O transporte de substâncias ilícitas para dentro do presídio onde seu companheiro se encontra não deve ser interpretado ingenuamente como prova do “verdadeiro amor de uma mulher”, mas sim como o indicativo de que as relações românticas também são construídas socialmente a partir de dinâmicas de poder, que colocam muitas vezes as mulheres em situação de violência e coação moral.

Para ilustrar tal situação, Soraia narra a história de uma das mulheres que entrevistou em suas pesquisas. Era uma jovem que sofria violência doméstica desde a infância, por parte do pai e do irmão, e se casou aos 14 anos com um homem que era envolvido com tráfico de drogas e também a agredia. Tiveram uma filha e, logo, ele começou a agredi-la também. Em determinado momento ele foi preso e ela relatou ter sentido um alívio momentâneo, mas depois percebeu que seu marido havia mandado comparsas vigiá-la. Pedia frequentemente que ela fosse visitá-lo, levando sempre algo de seu interesse – até que em um momento ela foi pega com maconha entrando no presídio.

“Um olhar distante e frio não nos permite enxergar a tortura. Nem física, nem psicológica, nem cotidiana.”[3]

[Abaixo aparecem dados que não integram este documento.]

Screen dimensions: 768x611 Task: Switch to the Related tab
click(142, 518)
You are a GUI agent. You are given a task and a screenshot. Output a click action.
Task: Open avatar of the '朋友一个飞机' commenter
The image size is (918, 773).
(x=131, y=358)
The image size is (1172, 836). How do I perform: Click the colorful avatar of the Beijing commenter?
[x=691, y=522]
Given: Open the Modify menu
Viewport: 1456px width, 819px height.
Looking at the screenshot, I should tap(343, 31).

Uma pesquisa realizada pela Defensoria revelou que as mulheres que são presas, na grande maioria dos casos, são as únicas ou as principais provedoras de seus lares. Muitas delas possuem jornada dupla: um emprego, normalmente informal, e um “bico” no comércio de pequenas quantidades de drogas. As desigualdades de gênero do mercado de trabalho são acentuadas no mercado ilegal. As mulheres geralmente ganham pouco, estão em posições subalternas e de fácil substituição.

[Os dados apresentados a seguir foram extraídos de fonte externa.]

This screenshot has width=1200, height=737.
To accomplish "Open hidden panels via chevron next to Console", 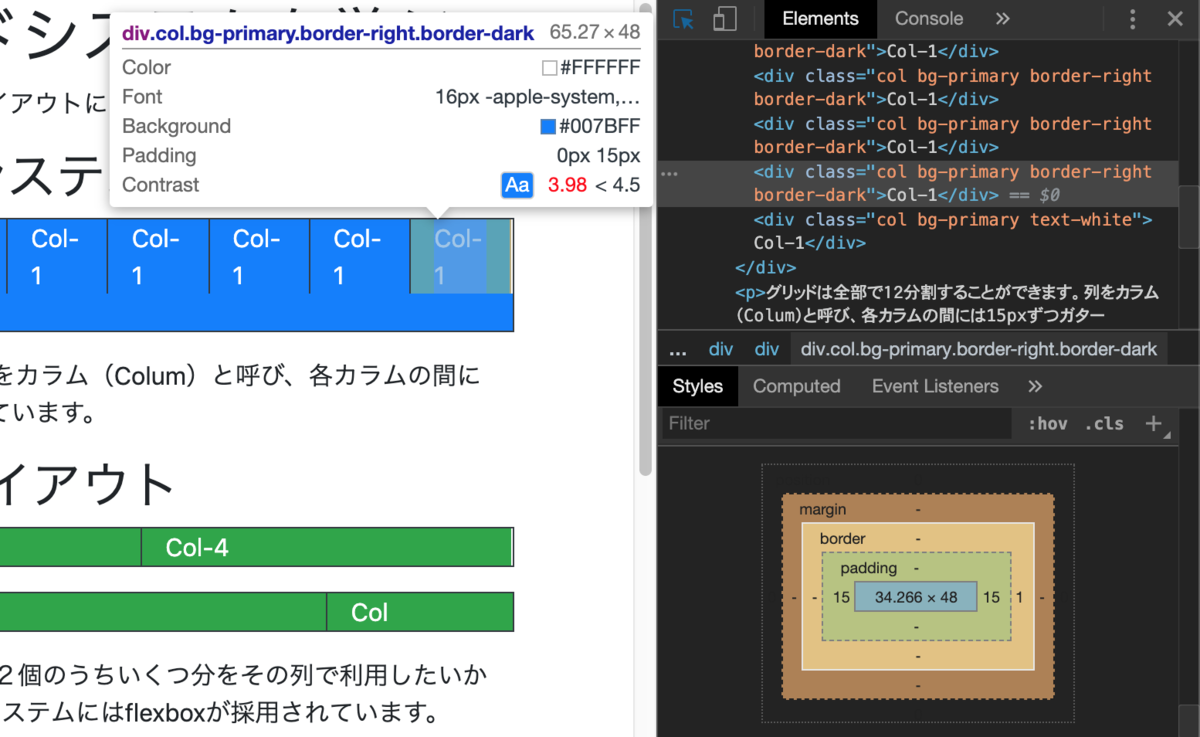I will pos(1002,19).
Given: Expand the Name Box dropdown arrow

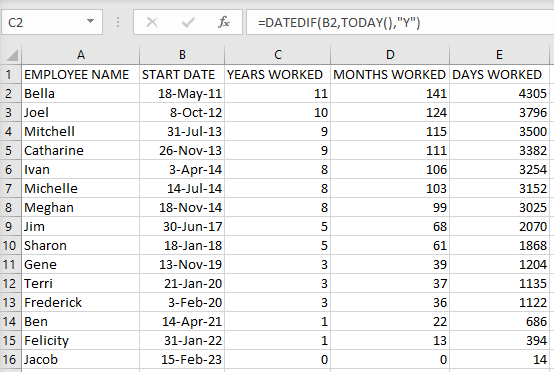Looking at the screenshot, I should coord(90,21).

A mesma pesquisa revelou que a maioria dos filhos de mulheres presas ficou sob a guarda das avós maternas, ao passo que uma quantidade muito significativa de mulheres – corresponde ao segundo maior contingente para a pergunta sobre a situação da guarda depois da prisão – afirmou que não tinha com quem deixar seus filhos e, portanto, eles oficialmente não estavam com ninguém. O ITTC já realizou um levantamento com as presas provisórias em São Paulo (Tecer Justiça) que chegou a conclusão semelhante. No atendimento às mulheres estrangeiras, que o Instituto realiza há 14 anos, também se constata a mesma realidade.

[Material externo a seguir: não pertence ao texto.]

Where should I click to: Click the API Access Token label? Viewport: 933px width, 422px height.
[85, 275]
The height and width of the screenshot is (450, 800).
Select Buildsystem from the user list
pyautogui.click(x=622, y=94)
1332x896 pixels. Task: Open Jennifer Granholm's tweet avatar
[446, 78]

Hoje, a maioria expressiva das prisões de mulheres é causada pelo trabalho em atividades ligadas ao comércio de drogas. Isso, segundo Angotti, em razão da política de guerra às drogas e encarceramento em massa, que não é restrita ao Brasil. O número de mulheres encarceradas aumentou no mundo todo – em dez anos, aumentou 246% no Brasil. Aqui, 65% do total das mulheres presas são por tráfico. Soraia afirmou que, no Distrito Federal, esse número chega a quase 80%.

Na prisão, as garantias do regime de contratação da CLT são inexistentes. Por isso, a necessidade de afastamento do trabalho por estar em gravidez avançada ou em período de amamentação significa a ausência de renda, tornando mais difícil a subsistência de seu recém-nascido, que necessita de produtos específicos não disponibilizados pela penitenciária.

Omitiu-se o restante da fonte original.